→ **Problem to solve**
Echo the lines of each of these records word for word, omitting the pictures from your answer.

[Collected data entries]
###

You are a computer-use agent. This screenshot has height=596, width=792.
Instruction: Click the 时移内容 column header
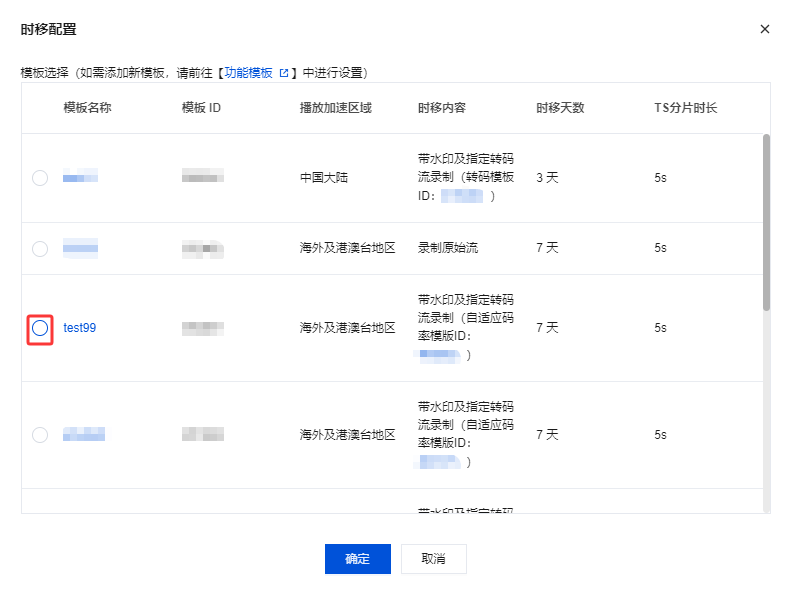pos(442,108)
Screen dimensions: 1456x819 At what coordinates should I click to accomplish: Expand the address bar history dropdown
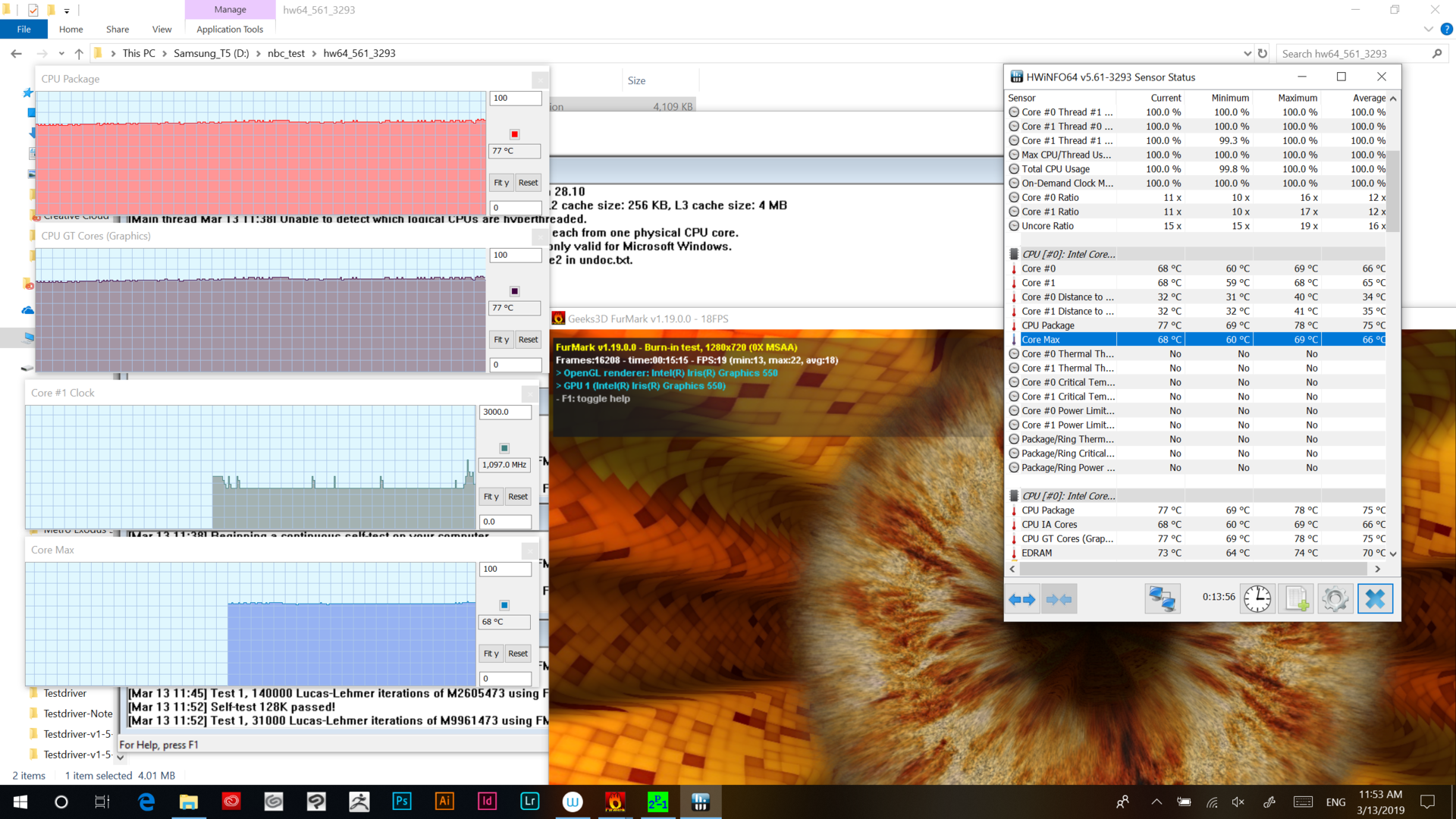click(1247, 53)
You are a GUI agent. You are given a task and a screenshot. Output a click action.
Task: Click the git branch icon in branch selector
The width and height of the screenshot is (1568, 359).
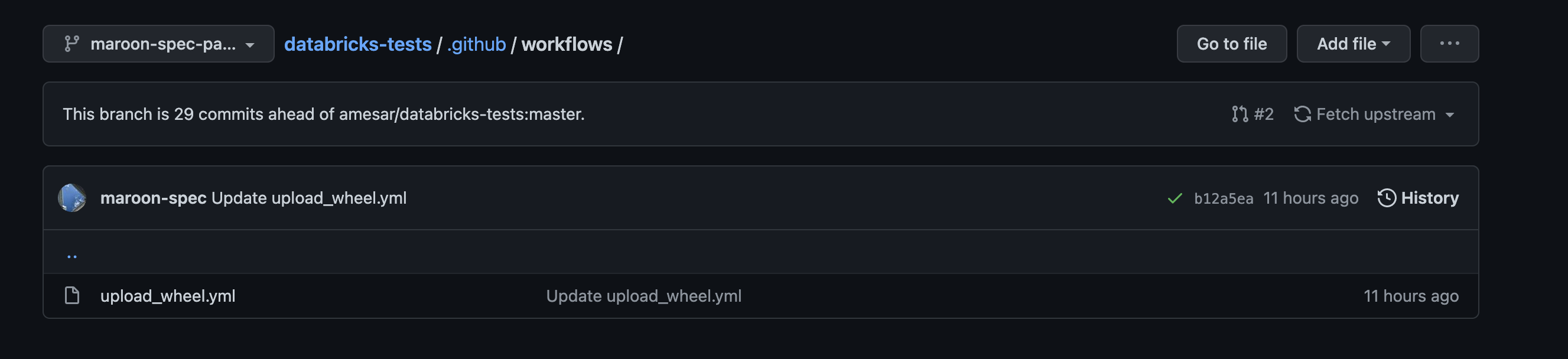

###

→ **Answer**
You are a computer-use agent. This screenshot has height=596, width=792.
Instruction: Click the 时移内容 column header
pos(442,108)
Screen dimensions: 1456x819 At what coordinates should I click to accomplish: Expand the address bar history dropdown
click(1247, 53)
You are a GUI agent. You are given a task and a screenshot. Output a click action.
Task: Click the git branch icon in branch selector
The width and height of the screenshot is (1568, 359).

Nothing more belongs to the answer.